Dicevo che The Works è un disco che finalmente puzza di sudore (finalmente ritorna in superficie l’hard rock, lasciato in cantina in dischi come Hot Space) pur essendo un classico disco eighties dei Queen. La parte bella è che ritorna ad esserci una tracklist abbastanza forte e con diversi singoli da tenere nelle compilation. Vi sfido ad avere una canzone di Hot Space o di Flash Gordon nelle vostre liste di Spotify o similia, ma una Radio Ga Ga (più di 500 milioni di riproduzioni su Spotify), una Hammer to Fall o una I Want to Break Free (più di 250 mil. di ascolti) sono ospiti di lusso. Ovvio, The Works non è un gratest hits e alterna momenti molto forti/conosciuti, con altri più oscuri o forse meno apprezzati (anche da me, sia chiaro). Per una Man On The Prowl (rockabilly divertente) o una classica It’s a Hard Life (tipico brano alla Freddie Mercury, che suona già come pezzi che arriveranno negli anni successivi), ci sono una Machines o una Keep Passing the Open Window…che non mi ricordavo e non me le segnerò come tracce da recuperare ad ogni costo.
Adesso dovrei tessere le lodi dei soli pezzi più hard rock (scritti da May) e sputare sulle ruffianate come Radio Ga Ga, soprattutto tenendo conto che I Want It All, è uno di quei brani che hanno contribuito a formare il mio gusto per i watt. Il fatto è che non ci riesco, forse una sorta di guilty pleasure, una sorta di ritorno alla giovinezza, ma Radio Ga Ga me la ascolto anche a quasi 40 anni di distanza senza troppo imbarazzo. E non sono un die-hard fan come dicevo, solo che conosco la potenza di un brano in cui il ritmo funziona e la linea vocale rimane nelle orecchie: pop anni ’80, leccaculo e funzionante. Descrizione tranciante, ma è così.
Ma non gliene faccio una colpa ai quattro inglesi, nel 1984 dovevano ritrovare un po’ di certezze post-Hot Space. Avevano appena fatto uscire un paio di dischi debolucci, indispettendo i fan che li conoscevano più ruspanti (ed ecco ritornare in The Works i pezzi a firma May – e quindi l’hard rock), ma nello stesso non potevano certo permettersi di perdere il novello pubblico acquisito negli eighties.

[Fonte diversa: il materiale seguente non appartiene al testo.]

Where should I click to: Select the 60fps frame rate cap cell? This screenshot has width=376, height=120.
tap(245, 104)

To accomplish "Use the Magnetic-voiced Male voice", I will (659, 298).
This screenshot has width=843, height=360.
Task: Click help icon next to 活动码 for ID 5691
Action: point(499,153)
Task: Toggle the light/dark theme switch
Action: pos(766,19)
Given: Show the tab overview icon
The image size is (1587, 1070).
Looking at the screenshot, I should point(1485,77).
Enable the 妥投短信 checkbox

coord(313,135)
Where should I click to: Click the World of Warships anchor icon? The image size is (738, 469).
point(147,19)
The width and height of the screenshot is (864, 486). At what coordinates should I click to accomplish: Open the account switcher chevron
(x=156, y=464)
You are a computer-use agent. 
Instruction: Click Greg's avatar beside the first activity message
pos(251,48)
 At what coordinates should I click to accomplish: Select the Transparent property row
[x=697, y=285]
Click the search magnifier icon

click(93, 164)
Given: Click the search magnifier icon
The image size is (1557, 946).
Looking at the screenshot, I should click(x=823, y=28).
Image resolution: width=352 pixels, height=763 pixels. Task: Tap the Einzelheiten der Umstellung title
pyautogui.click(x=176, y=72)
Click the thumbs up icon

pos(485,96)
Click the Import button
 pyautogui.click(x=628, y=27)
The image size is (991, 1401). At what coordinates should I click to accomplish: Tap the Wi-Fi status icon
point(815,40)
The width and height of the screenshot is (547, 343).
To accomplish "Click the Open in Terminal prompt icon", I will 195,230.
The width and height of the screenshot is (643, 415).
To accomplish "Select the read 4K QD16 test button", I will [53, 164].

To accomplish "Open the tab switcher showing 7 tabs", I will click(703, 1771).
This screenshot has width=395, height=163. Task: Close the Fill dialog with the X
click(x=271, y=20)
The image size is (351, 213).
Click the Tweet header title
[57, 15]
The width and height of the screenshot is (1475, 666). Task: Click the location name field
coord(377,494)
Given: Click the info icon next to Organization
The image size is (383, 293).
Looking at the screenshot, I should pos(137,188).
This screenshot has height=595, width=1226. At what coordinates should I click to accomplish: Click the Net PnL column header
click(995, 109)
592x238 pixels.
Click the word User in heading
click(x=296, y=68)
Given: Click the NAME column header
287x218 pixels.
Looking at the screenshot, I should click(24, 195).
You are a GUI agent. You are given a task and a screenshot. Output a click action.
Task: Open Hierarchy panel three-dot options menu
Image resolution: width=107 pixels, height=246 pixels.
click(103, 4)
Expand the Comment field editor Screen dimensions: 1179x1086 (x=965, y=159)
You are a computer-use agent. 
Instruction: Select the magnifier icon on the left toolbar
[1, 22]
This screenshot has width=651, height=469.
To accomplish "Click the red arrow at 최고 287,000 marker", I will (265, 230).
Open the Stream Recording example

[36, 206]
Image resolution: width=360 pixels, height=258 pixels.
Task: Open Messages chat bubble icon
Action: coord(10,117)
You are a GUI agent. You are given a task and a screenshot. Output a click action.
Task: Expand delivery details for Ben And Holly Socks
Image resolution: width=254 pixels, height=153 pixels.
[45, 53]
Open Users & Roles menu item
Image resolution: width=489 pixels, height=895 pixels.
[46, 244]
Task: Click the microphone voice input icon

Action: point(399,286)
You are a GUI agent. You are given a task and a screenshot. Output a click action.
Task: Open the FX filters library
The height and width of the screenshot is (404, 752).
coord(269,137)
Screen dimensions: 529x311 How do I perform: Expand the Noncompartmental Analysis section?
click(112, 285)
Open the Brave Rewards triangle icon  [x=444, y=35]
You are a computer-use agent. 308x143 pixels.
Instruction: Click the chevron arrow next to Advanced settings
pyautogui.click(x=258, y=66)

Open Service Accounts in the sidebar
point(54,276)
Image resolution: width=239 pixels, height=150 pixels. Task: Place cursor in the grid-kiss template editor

E poi i Queen erano quattro personalità molto differenti che univano gusti molto diversi che convivevano in un possente Frankenstein musicale, riuscire ad accontentare ognuno di loro era operazione difficile, se non impossibile. Ecco perchè i dischi migliori dei Queen sono quelli più equilibrati, quelli dove tutti riescono ad emergere con le proprie peculiarità: il funk di Deacon, il rock di May, l’elettronica e l’opera di Mercury e la poliedricità di Taylor.
Non ascoltavo The Works per intero da una vita e mezza, lo ammetto, però funziona. Il disco è in larga parte giocato sul sicuro ma ha idee da classifica e le mette in mostra senza troppe remore, lasciando al resto il compito di portar acqua al minutaggio e completare i 37 minuti abbondanti di durata.